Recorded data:
-.-.-

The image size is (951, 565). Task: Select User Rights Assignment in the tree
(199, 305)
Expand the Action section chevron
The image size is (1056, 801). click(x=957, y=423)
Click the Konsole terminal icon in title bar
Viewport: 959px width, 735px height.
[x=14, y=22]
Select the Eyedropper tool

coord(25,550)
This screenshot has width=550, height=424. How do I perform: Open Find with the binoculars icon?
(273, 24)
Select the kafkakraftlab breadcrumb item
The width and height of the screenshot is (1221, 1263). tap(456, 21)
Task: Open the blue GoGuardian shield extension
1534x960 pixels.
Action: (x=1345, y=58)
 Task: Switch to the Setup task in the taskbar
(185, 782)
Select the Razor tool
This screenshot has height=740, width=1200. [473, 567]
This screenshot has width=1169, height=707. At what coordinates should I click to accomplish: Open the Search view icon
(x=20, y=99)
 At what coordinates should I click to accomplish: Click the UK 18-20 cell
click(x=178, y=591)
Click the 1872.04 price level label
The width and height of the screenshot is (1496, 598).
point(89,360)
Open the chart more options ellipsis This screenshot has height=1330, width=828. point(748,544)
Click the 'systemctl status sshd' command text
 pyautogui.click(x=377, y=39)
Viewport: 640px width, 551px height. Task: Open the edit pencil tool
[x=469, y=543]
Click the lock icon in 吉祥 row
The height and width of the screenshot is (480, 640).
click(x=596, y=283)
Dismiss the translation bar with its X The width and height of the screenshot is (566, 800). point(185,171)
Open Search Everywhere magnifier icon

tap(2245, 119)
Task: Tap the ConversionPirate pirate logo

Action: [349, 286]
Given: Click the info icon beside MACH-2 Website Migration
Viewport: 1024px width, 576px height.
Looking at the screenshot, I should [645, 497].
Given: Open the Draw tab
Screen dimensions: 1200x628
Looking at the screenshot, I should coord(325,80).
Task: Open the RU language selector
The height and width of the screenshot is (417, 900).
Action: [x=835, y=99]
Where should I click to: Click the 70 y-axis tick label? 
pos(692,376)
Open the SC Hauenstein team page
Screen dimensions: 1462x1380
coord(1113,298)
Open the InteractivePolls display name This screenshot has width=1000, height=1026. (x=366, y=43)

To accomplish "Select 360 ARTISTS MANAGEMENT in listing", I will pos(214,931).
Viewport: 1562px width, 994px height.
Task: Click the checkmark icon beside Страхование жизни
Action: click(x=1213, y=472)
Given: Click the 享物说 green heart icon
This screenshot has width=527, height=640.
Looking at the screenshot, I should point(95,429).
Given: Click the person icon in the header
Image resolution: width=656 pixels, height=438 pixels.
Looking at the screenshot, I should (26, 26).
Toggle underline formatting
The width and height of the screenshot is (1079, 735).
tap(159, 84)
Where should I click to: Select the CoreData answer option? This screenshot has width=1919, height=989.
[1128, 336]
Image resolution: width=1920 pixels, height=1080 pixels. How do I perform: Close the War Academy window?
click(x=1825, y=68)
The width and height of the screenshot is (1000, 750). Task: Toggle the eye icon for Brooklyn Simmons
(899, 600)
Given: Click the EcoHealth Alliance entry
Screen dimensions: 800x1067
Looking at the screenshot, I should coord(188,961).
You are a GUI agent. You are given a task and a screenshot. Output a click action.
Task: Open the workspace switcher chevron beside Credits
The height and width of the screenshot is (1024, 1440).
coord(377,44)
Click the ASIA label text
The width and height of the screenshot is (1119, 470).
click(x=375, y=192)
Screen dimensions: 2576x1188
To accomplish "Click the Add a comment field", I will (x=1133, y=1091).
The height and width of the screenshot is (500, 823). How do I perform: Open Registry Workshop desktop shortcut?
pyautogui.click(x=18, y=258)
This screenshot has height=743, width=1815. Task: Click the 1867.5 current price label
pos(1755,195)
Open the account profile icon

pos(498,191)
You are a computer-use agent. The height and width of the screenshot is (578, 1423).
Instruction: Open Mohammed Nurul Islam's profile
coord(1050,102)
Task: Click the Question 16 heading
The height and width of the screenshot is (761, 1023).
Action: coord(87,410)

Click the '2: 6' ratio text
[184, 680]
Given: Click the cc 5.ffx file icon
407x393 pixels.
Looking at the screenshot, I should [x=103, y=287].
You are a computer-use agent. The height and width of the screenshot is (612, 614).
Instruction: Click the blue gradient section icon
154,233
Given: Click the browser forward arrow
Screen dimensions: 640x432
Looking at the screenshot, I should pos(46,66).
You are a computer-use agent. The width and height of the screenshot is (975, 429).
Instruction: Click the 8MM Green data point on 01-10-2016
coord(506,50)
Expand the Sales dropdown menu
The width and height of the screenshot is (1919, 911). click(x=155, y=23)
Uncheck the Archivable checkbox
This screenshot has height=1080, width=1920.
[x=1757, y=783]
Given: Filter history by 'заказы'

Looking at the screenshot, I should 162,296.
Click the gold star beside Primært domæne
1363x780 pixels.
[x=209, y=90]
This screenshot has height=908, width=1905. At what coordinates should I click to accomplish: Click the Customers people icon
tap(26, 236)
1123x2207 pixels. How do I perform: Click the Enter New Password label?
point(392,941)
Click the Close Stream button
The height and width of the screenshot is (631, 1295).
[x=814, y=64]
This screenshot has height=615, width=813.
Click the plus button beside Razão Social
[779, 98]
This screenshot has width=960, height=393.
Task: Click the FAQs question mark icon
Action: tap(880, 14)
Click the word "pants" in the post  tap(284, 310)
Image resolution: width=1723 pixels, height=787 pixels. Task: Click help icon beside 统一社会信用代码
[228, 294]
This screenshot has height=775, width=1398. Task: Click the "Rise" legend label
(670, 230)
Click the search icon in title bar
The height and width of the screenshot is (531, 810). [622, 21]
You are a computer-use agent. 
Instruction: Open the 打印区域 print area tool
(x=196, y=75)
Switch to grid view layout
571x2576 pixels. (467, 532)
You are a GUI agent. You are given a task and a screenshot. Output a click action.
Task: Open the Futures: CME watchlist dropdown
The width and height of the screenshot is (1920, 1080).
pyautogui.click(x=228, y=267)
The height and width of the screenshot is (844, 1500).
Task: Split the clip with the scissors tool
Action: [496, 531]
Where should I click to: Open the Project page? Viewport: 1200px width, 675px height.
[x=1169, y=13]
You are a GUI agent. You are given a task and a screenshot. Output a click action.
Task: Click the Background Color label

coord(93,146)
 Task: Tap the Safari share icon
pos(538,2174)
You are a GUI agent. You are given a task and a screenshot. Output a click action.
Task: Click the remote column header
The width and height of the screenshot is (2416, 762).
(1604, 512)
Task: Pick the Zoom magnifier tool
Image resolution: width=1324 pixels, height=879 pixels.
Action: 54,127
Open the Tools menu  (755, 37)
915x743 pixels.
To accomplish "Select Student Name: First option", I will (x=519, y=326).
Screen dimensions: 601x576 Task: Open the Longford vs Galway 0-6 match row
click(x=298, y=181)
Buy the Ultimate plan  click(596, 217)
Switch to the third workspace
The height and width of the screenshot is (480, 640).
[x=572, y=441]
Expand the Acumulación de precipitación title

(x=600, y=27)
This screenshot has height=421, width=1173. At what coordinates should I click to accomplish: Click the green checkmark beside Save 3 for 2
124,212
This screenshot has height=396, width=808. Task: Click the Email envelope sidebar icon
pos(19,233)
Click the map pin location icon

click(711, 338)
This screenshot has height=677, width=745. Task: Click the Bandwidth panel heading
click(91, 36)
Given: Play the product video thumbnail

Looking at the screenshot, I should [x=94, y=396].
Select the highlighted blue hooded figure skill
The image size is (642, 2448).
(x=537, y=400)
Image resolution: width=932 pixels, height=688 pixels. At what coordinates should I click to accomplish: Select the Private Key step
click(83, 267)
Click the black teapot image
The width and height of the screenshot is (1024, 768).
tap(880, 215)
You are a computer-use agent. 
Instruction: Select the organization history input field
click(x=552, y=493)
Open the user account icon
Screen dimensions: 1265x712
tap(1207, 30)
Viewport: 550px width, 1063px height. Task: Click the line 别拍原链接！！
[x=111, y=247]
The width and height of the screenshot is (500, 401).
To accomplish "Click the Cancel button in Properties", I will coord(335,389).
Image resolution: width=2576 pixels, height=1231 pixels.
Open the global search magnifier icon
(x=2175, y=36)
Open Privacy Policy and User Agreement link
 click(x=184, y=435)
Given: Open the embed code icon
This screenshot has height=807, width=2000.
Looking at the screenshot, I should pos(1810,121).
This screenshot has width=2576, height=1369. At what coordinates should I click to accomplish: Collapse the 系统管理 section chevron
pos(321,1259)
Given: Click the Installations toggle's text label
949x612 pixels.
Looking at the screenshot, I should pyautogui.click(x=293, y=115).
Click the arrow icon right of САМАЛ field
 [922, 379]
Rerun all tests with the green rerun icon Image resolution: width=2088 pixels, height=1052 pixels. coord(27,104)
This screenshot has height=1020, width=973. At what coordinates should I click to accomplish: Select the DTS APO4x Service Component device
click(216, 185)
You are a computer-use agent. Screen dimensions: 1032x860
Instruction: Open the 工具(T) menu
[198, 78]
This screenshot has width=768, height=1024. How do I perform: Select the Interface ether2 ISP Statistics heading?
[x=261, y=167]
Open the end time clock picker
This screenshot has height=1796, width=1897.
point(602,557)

-.-.-

Output the lines of the data between the line containing "Expand the Sales dropdown menu" and the line containing "coord(93,146)", inclusive, as a JSON list of strings with one string per line and blank lines omitted.

[
  "Expand the Sales dropdown menu",
  "The width and height of the screenshot is (1919, 911). click(x=155, y=23)",
  "Uncheck the Archivable checkbox",
  "This screenshot has height=1080, width=1920.",
  "[x=1757, y=783]",
  "Given: Filter history by 'заказы'",
  "Looking at the screenshot, I should 162,296.",
  "Click the gold star beside Primært domæne",
  "1363x780 pixels.",
  "[x=209, y=90]",
  "This screenshot has height=908, width=1905. At what coordinates should I click to accomplish: Click the Customers people icon",
  "tap(26, 236)",
  "1123x2207 pixels. How do I perform: Click the Enter New Password label?",
  "point(392,941)",
  "Click the Close Stream button",
  "The height and width of the screenshot is (631, 1295).",
  "[x=814, y=64]",
  "This screenshot has height=615, width=813.",
  "Click the plus button beside Razão Social",
  "[779, 98]",
  "This screenshot has width=960, height=393.",
  "Task: Click the FAQs question mark icon",
  "Action: tap(880, 14)",
  "Click the word \"pants\" in the post  tap(284, 310)",
  "Image resolution: width=1723 pixels, height=787 pixels. Task: Click help icon beside 统一社会信用代码",
  "[228, 294]",
  "This screenshot has height=775, width=1398. Task: Click the \"Rise\" legend label",
  "(670, 230)",
  "Click the search icon in title bar",
  "The height and width of the screenshot is (531, 810). [622, 21]",
  "You are a computer-use agent. ",
  "Instruction: Open the 打印区域 print area tool",
  "(x=196, y=75)",
  "Switch to grid view layout",
  "571x2576 pixels. (467, 532)",
  "You are a GUI agent. You are given a task and a screenshot. Output a click action.",
  "Task: Open the Futures: CME watchlist dropdown",
  "The width and height of the screenshot is (1920, 1080).",
  "pyautogui.click(x=228, y=267)",
  "The height and width of the screenshot is (844, 1500).",
  "Task: Split the clip with the scissors tool",
  "Action: [496, 531]",
  "Where should I click to: Open the Project page? Viewport: 1200px width, 675px height.",
  "[x=1169, y=13]",
  "You are a GUI agent. You are given a task and a screenshot. Output a click action.",
  "Task: Click the Background Color label",
  "coord(93,146)"
]